__Exercise instructions__
Turn every one of the records below into a Markdown table with two columns, Row and Line. Number each line and skip any blank ones.

>> Begin Given entries

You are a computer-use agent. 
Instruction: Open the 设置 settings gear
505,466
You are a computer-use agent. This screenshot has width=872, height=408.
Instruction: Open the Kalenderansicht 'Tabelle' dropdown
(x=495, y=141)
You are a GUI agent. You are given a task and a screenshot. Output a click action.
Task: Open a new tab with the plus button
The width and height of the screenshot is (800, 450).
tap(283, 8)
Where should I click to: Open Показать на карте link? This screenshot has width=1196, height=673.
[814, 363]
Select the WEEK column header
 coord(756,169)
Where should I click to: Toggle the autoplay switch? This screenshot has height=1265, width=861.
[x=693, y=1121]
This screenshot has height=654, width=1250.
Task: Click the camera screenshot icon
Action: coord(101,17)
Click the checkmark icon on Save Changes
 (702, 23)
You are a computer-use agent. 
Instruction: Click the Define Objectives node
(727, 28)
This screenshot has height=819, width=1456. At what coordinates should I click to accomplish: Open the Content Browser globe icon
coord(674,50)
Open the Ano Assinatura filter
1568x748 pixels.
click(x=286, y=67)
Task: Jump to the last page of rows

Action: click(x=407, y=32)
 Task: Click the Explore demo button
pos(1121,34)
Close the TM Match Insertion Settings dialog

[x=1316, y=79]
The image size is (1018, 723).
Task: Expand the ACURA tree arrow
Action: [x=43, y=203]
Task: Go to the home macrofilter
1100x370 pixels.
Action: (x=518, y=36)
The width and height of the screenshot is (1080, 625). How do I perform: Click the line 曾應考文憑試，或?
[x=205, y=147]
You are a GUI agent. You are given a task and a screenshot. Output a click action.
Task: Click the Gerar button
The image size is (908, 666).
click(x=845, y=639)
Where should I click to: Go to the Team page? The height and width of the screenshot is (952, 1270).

>> End Given entries

__Solution to this exercise__
| Row | Line |
|---|---|
| 1 | You are a computer-use agent.  |
| 2 | Instruction: Open the 设置 settings gear |
| 3 | 505,466 |
| 4 | You are a computer-use agent. This screenshot has width=872, height=408. |
| 5 | Instruction: Open the Kalenderansicht 'Tabelle' dropdown |
| 6 | (x=495, y=141) |
| 7 | You are a GUI agent. You are given a task and a screenshot. Output a click action. |
| 8 | Task: Open a new tab with the plus button |
| 9 | The width and height of the screenshot is (800, 450). |
| 10 | tap(283, 8) |
| 11 | Where should I click to: Open Показать на карте link? This screenshot has width=1196, height=673. |
| 12 | [814, 363] |
| 13 | Select the WEEK column header |
| 14 |  coord(756,169) |
| 15 | Where should I click to: Toggle the autoplay switch? This screenshot has height=1265, width=861. |
| 16 | [x=693, y=1121] |
| 17 | This screenshot has height=654, width=1250. |
| 18 | Task: Click the camera screenshot icon |
| 19 | Action: coord(101,17) |
| 20 | Click the checkmark icon on Save Changes |
| 21 |  (702, 23) |
| 22 | You are a computer-use agent.  |
| 23 | Instruction: Click the Define Objectives node |
| 24 | (727, 28) |
| 25 | This screenshot has height=819, width=1456. At what coordinates should I click to accomplish: Open the Content Browser globe icon |
| 26 | coord(674,50) |
| 27 | Open the Ano Assinatura filter |
| 28 | 1568x748 pixels. |
| 29 | click(x=286, y=67) |
| 30 | Task: Jump to the last page of rows |
| 31 | Action: click(x=407, y=32) |
| 32 |  Task: Click the Explore demo button |
| 33 | pos(1121,34) |
| 34 | Close the TM Match Insertion Settings dialog |
| 35 | [x=1316, y=79] |
| 36 | The image size is (1018, 723). |
| 37 | Task: Expand the ACURA tree arrow |
| 38 | Action: [x=43, y=203] |
| 39 | Task: Go to the home macrofilter |
| 40 | 1100x370 pixels. |
| 41 | Action: (x=518, y=36) |
| 42 | The width and height of the screenshot is (1080, 625). How do I perform: Click the line 曾應考文憑試，或? |
| 43 | [x=205, y=147] |
| 44 | You are a GUI agent. You are given a task and a screenshot. Output a click action. |
| 45 | Task: Click the Gerar button |
| 46 | The image size is (908, 666). |
| 47 | click(x=845, y=639) |
| 48 | Where should I click to: Go to the Team page? The height and width of the screenshot is (952, 1270). |